Yes. Area Agencies on Aging provide assessments for all nursing facility Medicaid applicants to determine nursing facility clinical eligibility for people ages 18 to 59 applying for enrollment in the Department of Welfare (DPW) Medicaid Home and Community Based Services (HCBS) programs. AAAs also assess consumers under age 60 applying for the State Supplement in personal care and domiciliary care homes. AAAs can provide HCBS to this age group if they are found eligible for DPW HCBS and they are found to be clinically eligible for nursing facility care. Finally, the Older Workers Program if for consumers 55 years of age and older.

 

Whom should I speak to if I am aware of or suspect that an eldelry resident of Pennsylvania is being neglected or physically abused?

 

Your local Area Agency on Aging should be contacted if you are aware of or suspect physical abuse. They operate a Protective Service program which is designed to investigate and solve these types of problems.

 

How can I get information on health insurance, Medicare and/or Medicaid?

 

Contact your APPRISE counselor at your local Area Agency on Aging.

 

Where can I go to get help with my drug bills?

 

Many senior citizens with low incomes are eligible for assistance with payment for their prescribed medications. To find out if you qualify for PACE or PACENET, contact your local Area Agency on Aging for assistance in filing an application. 

 

Applications for PACE/PACENET can be obtained from AAAs, pharmacies, senior centers and legislator's offices, or by calling PACE at 1-800-225-7223 or (717) 652 9028. You may also download and print the application or apply online.

 

What does long-term care mean?

 

Long-term care services in Pennsylvania are directed toward residents of nursing facilities, personal care homes, domiciliary and in-home services for individuals residing in private homes in the community.

 

I have been told that I need to go to a nursing facility. What if I don't know if this is what I want? If I do want to go to a nursing facility will I be able to afford it?

 

You need to go to your local Area Agency on Aging.
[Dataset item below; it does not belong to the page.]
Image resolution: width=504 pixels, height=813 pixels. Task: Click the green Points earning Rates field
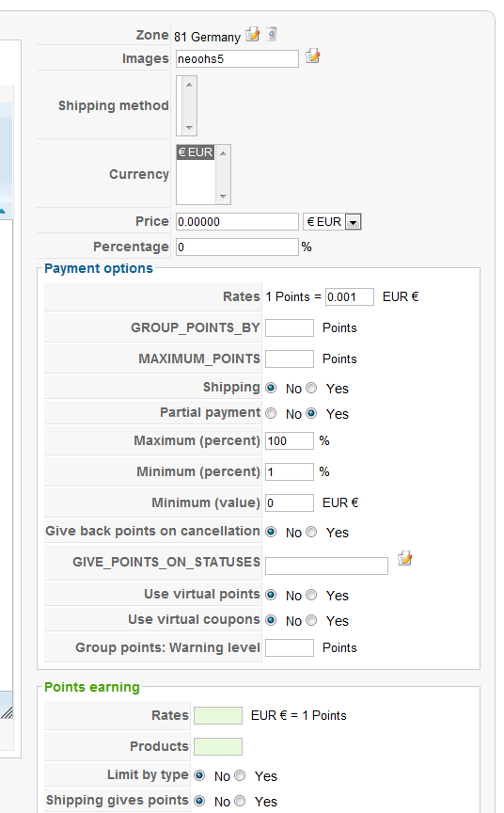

They have caseworkers who will assess your clinical need for nursing facility care and counsel you regarding finances and your most appropriate placement option. If possible, they will also discuss other alternatives with you such as personal care, residential care homes, domiciliary care and other in-home services.

 

How can I make a complaint about services provided by a long-term care provider, such as nursing facilities, personal care residential homes, domiciliary care homes or community services?

 

You need to contact the Ombudsman at your local Area Agency on Aging. The Ombudsman will investigate your complaint and take the appropriate steps necessary to resolve the issue.

 

Where can I get information about selecting a nursing facility?

 

You should contact the State Ombudsman and request a copy of a publication entitled How to Select Long-term Care in Pennsylvania. Additionally, if you have questions regarding the quality of care in specific nursing facilities, you need to contact the Pennsylvania Department of Health.

 

Can I get help with my taxes, energy and transportation?

 

It may be possible for you to get assistance with your taxes, energy and transportation costs. You need to contact your local Area Agency on Aging to determine if you are eligible.